------ Text passage

As stated previously, 49 lesions were benign at the histopathologic exam. In 43 cases (87.75%), the lesion was completely included in the resection, with a distance of at least 5 mm from the margins. In 6 cases (12.24%), the lesion, even if completely included in the resection, was at minimal distance from the resection margins. In a recent retrospective analysis of the margin status of patients with benign and low-grade breast neoplasms, Cowan et al. showed no statistically significant difference in the recurrence rate of patients who presented positive surgical margins (defined as < 5 mm) compared to those with disease-free surgical margins (> 5 mm) [48]. In our study, no patient had to undergo re-excision. In their study, Fortunato et al. [43] also considered benign tumors in the median distance from the tumor to the closest margins, but their results considered both benign and malignant lesions.

Our localization technique proved to be simple, rapid and safe to perform. Even if WGL and ROLL are currently the most widely used localization methods for the preoperative localization of nonpalpable breast lesions, both methods have many disadvantages such as patient discomfort at the insertion of the wire, the risk of wire migration, the possibility of vasovagal reactions, possible fragmentation of the wire, pneumothorax and perforation of the heart and aorta [13]. ROLL entails exposure to ionizing radiations and, in some cases, widespread dispersal of the isotope by accidental intraductal injection, possibly causing failure to detect the lesion [19].

Conversely, several studies have clearly demonstrated that IOUS has considerable advantages such as reduced preoperative stress and reduced discomfort for patients [12]. However, IOUS also has some limitations such as the presence of air and liquid in the wound that may create problems, thereby reducing the quality of the US images. In our study, we performed normal high frequency US localization, using a probe and a medical gel on undamaged skin; therefore, there were no artifacts due to the wound.

Our study also has some limitations, such as retrospective nature, the small number of patients and the short follow-up.

US-guided preoperative localization is a method that can be used for only sonographically visible lesions; therefore, when microcalcifications are present, it may be necessary to combine US localization with other techniques that facilitate tumor resection.

Postbiopsy hematoma can, moreover, cover the lesion itself or the biopsy marker clip; therefore, it may be necessary to combine US localization with other techniques.

------------

**Work request**
Continue the passage on ultrasound-guided localization of breast lesions from where it stops. The records that come next are from an unrelated source.

------ Record excerpts

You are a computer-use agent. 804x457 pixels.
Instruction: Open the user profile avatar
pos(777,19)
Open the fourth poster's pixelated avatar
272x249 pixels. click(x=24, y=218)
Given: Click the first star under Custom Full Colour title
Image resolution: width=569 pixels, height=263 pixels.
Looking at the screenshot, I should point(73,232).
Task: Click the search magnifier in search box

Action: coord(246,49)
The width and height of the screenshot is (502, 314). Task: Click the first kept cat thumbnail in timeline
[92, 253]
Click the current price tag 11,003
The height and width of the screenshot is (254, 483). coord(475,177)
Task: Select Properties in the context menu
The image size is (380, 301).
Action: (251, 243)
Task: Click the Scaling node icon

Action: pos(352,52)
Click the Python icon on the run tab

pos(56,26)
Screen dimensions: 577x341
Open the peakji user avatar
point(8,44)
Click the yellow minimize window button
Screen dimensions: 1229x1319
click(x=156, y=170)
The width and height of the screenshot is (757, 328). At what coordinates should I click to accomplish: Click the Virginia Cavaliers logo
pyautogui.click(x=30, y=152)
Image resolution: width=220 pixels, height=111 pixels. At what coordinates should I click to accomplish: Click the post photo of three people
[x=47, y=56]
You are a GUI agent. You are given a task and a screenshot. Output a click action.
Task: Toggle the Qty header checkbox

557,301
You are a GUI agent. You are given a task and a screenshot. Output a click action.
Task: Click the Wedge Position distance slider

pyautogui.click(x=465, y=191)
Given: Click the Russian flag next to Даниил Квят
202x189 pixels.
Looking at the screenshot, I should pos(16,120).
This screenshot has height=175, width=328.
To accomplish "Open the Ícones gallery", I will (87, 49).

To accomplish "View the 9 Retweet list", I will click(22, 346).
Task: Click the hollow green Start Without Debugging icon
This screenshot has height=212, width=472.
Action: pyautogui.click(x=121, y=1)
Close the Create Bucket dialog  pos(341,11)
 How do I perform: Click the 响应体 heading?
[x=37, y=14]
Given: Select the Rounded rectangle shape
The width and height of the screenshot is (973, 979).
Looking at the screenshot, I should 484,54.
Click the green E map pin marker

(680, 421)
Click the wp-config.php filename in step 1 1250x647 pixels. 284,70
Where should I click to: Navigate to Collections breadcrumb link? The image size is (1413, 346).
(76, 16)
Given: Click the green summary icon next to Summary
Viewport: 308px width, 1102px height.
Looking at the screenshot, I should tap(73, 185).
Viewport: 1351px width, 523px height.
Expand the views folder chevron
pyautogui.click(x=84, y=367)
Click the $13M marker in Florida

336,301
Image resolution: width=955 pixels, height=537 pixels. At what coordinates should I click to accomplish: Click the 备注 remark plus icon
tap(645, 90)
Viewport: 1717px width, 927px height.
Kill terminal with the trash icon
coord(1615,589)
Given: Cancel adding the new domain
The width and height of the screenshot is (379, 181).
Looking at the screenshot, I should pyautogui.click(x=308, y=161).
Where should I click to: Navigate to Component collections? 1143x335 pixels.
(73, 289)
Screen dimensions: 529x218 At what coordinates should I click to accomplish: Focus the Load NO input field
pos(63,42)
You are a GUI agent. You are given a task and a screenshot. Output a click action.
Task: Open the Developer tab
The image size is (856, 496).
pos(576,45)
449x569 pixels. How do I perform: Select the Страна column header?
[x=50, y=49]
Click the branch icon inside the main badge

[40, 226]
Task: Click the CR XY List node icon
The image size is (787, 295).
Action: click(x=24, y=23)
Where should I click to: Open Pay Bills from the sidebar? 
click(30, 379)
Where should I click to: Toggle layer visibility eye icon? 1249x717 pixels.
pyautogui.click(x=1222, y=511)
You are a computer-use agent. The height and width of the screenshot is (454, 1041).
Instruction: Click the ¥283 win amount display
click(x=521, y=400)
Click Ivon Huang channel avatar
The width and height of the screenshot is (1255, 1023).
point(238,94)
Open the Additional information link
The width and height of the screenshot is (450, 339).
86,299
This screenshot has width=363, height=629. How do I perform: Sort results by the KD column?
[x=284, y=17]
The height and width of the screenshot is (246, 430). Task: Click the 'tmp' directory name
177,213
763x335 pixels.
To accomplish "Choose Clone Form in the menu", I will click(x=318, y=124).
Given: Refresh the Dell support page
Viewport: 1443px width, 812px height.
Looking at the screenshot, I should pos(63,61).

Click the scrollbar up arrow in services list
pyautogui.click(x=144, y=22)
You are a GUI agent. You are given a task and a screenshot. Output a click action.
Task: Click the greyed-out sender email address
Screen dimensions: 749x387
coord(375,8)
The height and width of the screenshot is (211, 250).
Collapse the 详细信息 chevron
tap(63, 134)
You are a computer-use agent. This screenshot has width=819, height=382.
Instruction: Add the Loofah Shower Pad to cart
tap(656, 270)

------------

**Expected answer**
Furthermore, with our method, it is not possible to achieve real-time visualization of the resection margins and to direct the surgery during the excision.

Finally, US-guided preoperative localization does have the disadvantage of being operator dependent; nevertheless, in our study, it has yielded a specificity of 96.28%.

Many authors, including Ricci et al. and Di Segni et al., recently showed that Breast Elastography and S-Detect may be used as additional diagnostic tools to improve the specificity of US-guided preoperative localization and guides in decision making for breast lesions detected on US [49, 50].

We obviously need to enlarge our number of patients in order to confirm the results obtained.

Conclusions

US-guided preoperative localization is a simple, nontraumatic procedure that is relatively fast if executed by a radiologist who is experienced in breast imaging. The success rate of US localization is similar to that of other breast lesion preoperative localization techniques.

Our technique is associated with accurate surgical margins and a very low re-excision rate for positive margins, and it has high specificity for localizing tumors, thus avoiding the unpleasant insertion of a wire.

US localization was determined to be particularly useful for the study of patients with multifocal lesions.

Radiologists can perform US-guided localization prior to surgery and patient anesthesia and they may calmly evaluate the patient’s previous exams to obtain the optimal lesion localization.

To obtain the best possible results and to achieve optimal tumor resection with a good cosmetic outcome, it is essential to have close cooperation between the radiologists, surgeons and pathologists.